An AGP-compatible display card can use AGP memory in one of two ways: using the execute model or the direct memory access (DMA) model.
In the execute model, if there is a texture in nonlocal video memory, the card accesses AGP memory directly. That is, if a card is textured from AGP memory it reads texel data directly from a backing surface (system memory copy of a surface).
In the DMA model, the contents of the surfaces must be explicitly moved to local display memory on the card before a texturing operation can be performed.
It is important to note that the model refers to how a client of the display card sees the transfer. For example, a display card may automatically move texel data from a backing surface to a small local display memory cache when texturing. This may seem like the DMA model. However, because the client application has no information about this transfer taking place, the display card is, in fact, exposing an execute model. Only when the client application has to take explicit action to move the contents of a backing surface to local display memory is the display card considered to be exposing the DMA model.
The previous sections that dealt with AGP memory described how a driver can enable and expose the execute model of AGP usage. This section describes the additional steps a driver must take to expose use of DMA model AGP to the application. Note that the driver writer must decide whether to expose the execute model or the DMA model when writing the driver.
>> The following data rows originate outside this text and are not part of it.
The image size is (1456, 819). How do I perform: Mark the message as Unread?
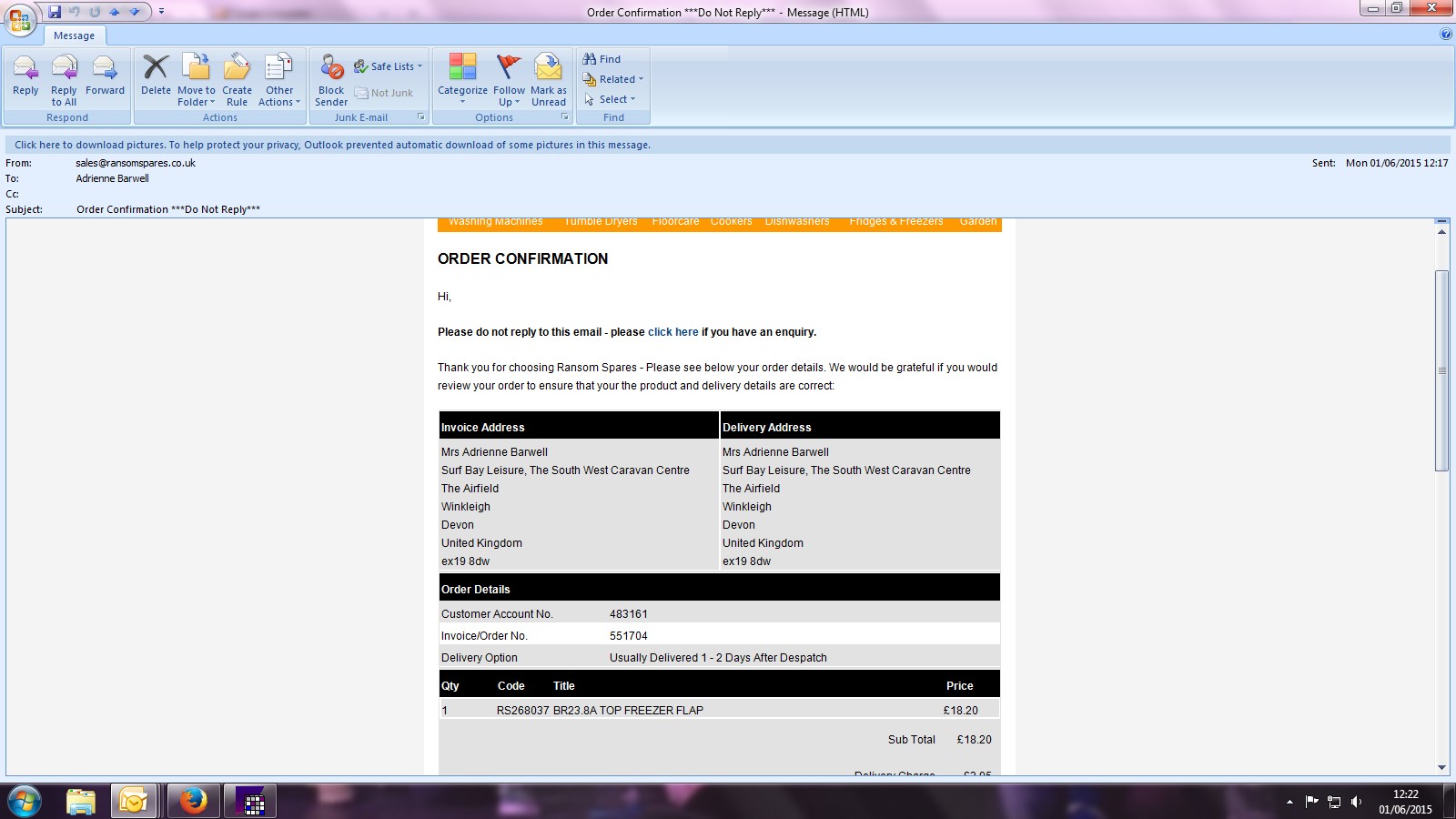click(x=548, y=79)
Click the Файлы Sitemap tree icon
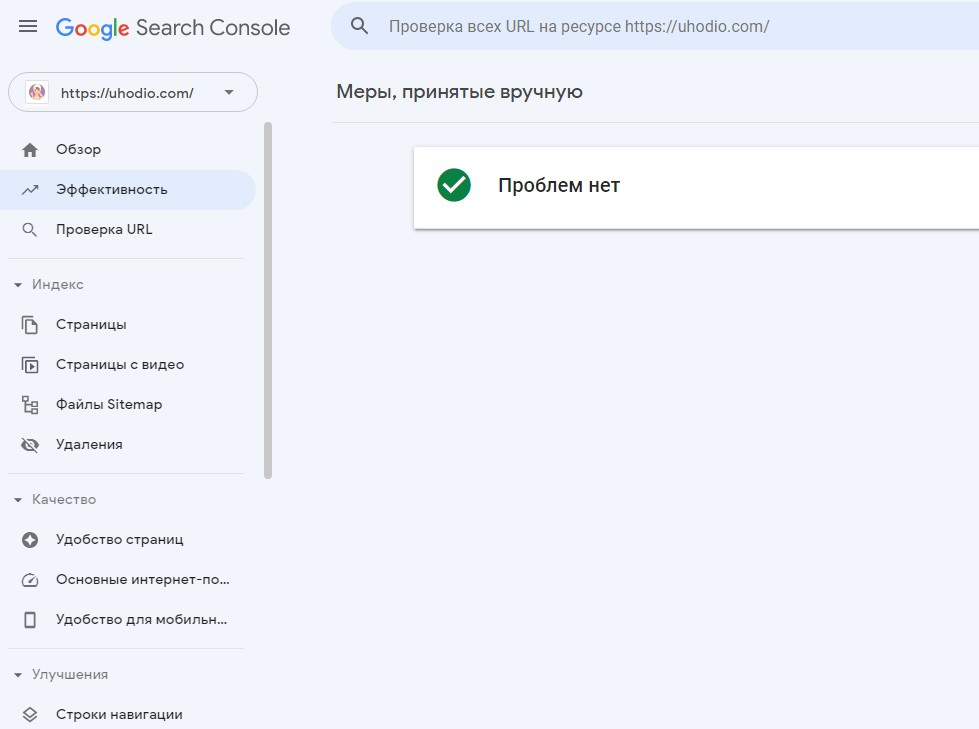Viewport: 979px width, 729px height. point(30,405)
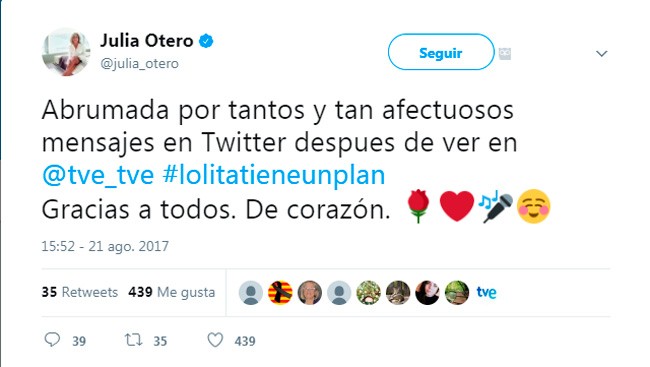Open Julia Otero's profile picture
This screenshot has width=650, height=367.
[66, 52]
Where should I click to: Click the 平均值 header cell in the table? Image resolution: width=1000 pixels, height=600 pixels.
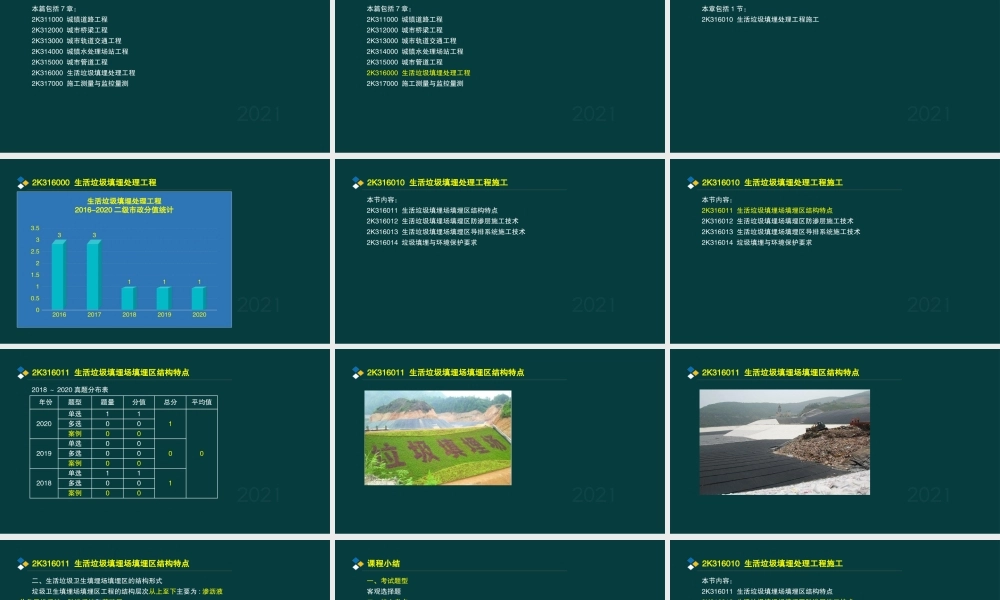pyautogui.click(x=202, y=402)

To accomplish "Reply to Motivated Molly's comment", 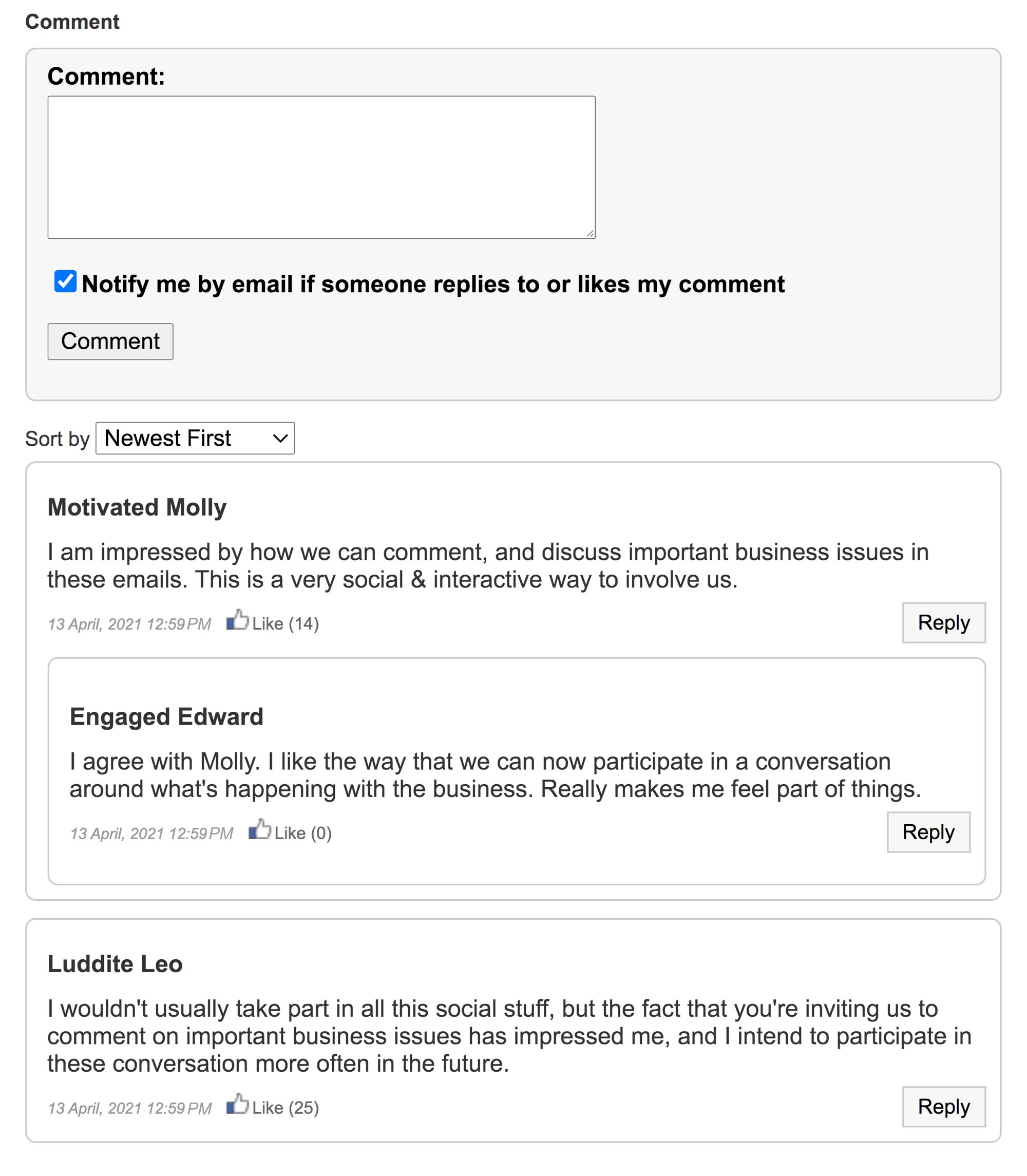I will coord(943,623).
The driver should expose one model or the other, but not both.
Before exposing the DMA model from a driver, it is important to consider the implications of the DMA model to the application writer. If a driver exposes execute model AGP support, DirectDraw assumes that surfaces in AGP (nonlocal display memory) and local display memory are functionally identical. Thus the display card can texture either from nonlocal or local display memory without any additional actions by the application. When setting a render state, an application can specify the handle to a texture surface directly, regardless of whether the surface is in nonlocal or local display memory.
However, if a driver exposes the DMA model, surfaces in nonlocal display memory may have different capabilities from those in local display memory. Therefore, before attempting to texture from a nonlocal display memory surface, the application must check whether the hardware is capable of texture from nonlocal display memory. This is accomplished by examining the capabilities exposed by the driver. The same is true for blitting.
An application explicitly requests AGP memory by specifying DDSCAPS_VIDEOMEMORY ORed with DDSCAPS_NONLOCALVIDMEM. If an application does not specify a memory type or only specifies DDSCAPS_VIDEOMEMORY, nonlocal display memory is not considered. Also, if the call does not specify local or nonlocal display memory, the surface is a texture, and the device sets the D3DDEVCAPS_TEXTURENONLOCALVIDEOMEMORY flag, then the surface can be allocated in AGP memory.
This means that if a driver exposes the DMA model, surfaces are not allocated from AGP memory. This is in contrast to a driver that exposes execute model, in which AGP memory is allocated even if the application does not explicitly request it. Drivers that expose the execute model are therefore much simpler for applications to use. Furthermore, an execute model driver allows a legacy application to gain the benefits of AGP, whereas a DMA model driver only accelerates new applications written explicitly for AGP. This should be considered when deciding whether to expose the execute or DMA models.